==== Records
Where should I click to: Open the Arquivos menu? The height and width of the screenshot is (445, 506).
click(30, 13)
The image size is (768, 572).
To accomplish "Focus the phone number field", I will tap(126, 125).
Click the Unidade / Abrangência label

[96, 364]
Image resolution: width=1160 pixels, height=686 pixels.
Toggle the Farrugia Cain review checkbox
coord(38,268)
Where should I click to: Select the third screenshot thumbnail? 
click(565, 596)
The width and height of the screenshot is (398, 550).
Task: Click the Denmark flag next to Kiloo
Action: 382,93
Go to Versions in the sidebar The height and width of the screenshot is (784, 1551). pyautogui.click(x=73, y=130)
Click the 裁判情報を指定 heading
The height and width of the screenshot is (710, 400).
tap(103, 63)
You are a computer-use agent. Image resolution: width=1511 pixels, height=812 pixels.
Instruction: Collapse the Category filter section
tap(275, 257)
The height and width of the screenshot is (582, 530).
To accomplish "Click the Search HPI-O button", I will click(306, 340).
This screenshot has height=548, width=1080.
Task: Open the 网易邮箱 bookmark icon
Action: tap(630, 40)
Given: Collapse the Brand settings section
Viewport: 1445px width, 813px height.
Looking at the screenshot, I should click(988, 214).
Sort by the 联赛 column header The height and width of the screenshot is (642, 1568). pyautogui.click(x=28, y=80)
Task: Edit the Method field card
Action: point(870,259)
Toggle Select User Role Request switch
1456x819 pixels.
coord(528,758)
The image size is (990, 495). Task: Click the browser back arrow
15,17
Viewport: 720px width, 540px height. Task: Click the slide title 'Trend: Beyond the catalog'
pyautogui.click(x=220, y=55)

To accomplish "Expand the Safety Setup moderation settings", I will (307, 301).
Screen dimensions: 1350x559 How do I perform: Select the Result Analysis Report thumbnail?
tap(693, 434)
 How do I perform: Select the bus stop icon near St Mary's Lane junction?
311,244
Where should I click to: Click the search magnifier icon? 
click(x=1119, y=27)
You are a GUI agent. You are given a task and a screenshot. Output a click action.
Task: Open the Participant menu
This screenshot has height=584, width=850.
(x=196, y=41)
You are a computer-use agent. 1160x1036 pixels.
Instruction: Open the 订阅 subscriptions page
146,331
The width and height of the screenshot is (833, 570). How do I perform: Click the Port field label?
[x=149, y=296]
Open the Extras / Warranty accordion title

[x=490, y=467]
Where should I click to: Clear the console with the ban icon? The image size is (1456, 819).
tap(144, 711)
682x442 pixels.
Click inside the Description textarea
========
*Work to be completed*.
Without altering a single word, copy the listing above.

*Response to this task*.
Where should I click to: Open the Arquivos menu? The height and width of the screenshot is (445, 506).
click(30, 13)
The image size is (768, 572).
To accomplish "Focus the phone number field", I will tap(126, 125).
Click the Unidade / Abrangência label

[96, 364]
Image resolution: width=1160 pixels, height=686 pixels.
Toggle the Farrugia Cain review checkbox
coord(38,268)
Where should I click to: Select the third screenshot thumbnail? 
click(565, 596)
The width and height of the screenshot is (398, 550).
Task: Click the Denmark flag next to Kiloo
Action: 382,93
Go to Versions in the sidebar The height and width of the screenshot is (784, 1551). pyautogui.click(x=73, y=130)
Click the 裁判情報を指定 heading
The height and width of the screenshot is (710, 400).
tap(103, 63)
You are a computer-use agent. Image resolution: width=1511 pixels, height=812 pixels.
Instruction: Collapse the Category filter section
tap(275, 257)
The height and width of the screenshot is (582, 530).
To accomplish "Click the Search HPI-O button", I will click(306, 340).
This screenshot has height=548, width=1080.
Task: Open the 网易邮箱 bookmark icon
Action: tap(630, 40)
Given: Collapse the Brand settings section
Viewport: 1445px width, 813px height.
Looking at the screenshot, I should click(988, 214).
Sort by the 联赛 column header The height and width of the screenshot is (642, 1568). pyautogui.click(x=28, y=80)
Task: Edit the Method field card
Action: point(870,259)
Toggle Select User Role Request switch
1456x819 pixels.
coord(528,758)
The image size is (990, 495). Task: Click the browser back arrow
15,17
Viewport: 720px width, 540px height. Task: Click the slide title 'Trend: Beyond the catalog'
pyautogui.click(x=220, y=55)

To accomplish "Expand the Safety Setup moderation settings", I will (307, 301).
Screen dimensions: 1350x559 How do I perform: Select the Result Analysis Report thumbnail?
tap(693, 434)
 How do I perform: Select the bus stop icon near St Mary's Lane junction?
311,244
Where should I click to: Click the search magnifier icon? 
click(x=1119, y=27)
You are a GUI agent. You are given a task and a screenshot. Output a click action.
Task: Open the Participant menu
This screenshot has height=584, width=850.
(x=196, y=41)
You are a computer-use agent. 1160x1036 pixels.
Instruction: Open the 订阅 subscriptions page
146,331
The width and height of the screenshot is (833, 570). How do I perform: Click the Port field label?
[x=149, y=296]
Open the Extras / Warranty accordion title

[x=490, y=467]
Where should I click to: Clear the console with the ban icon? The image size is (1456, 819).
tap(144, 711)
682x442 pixels.
Click inside the Description textarea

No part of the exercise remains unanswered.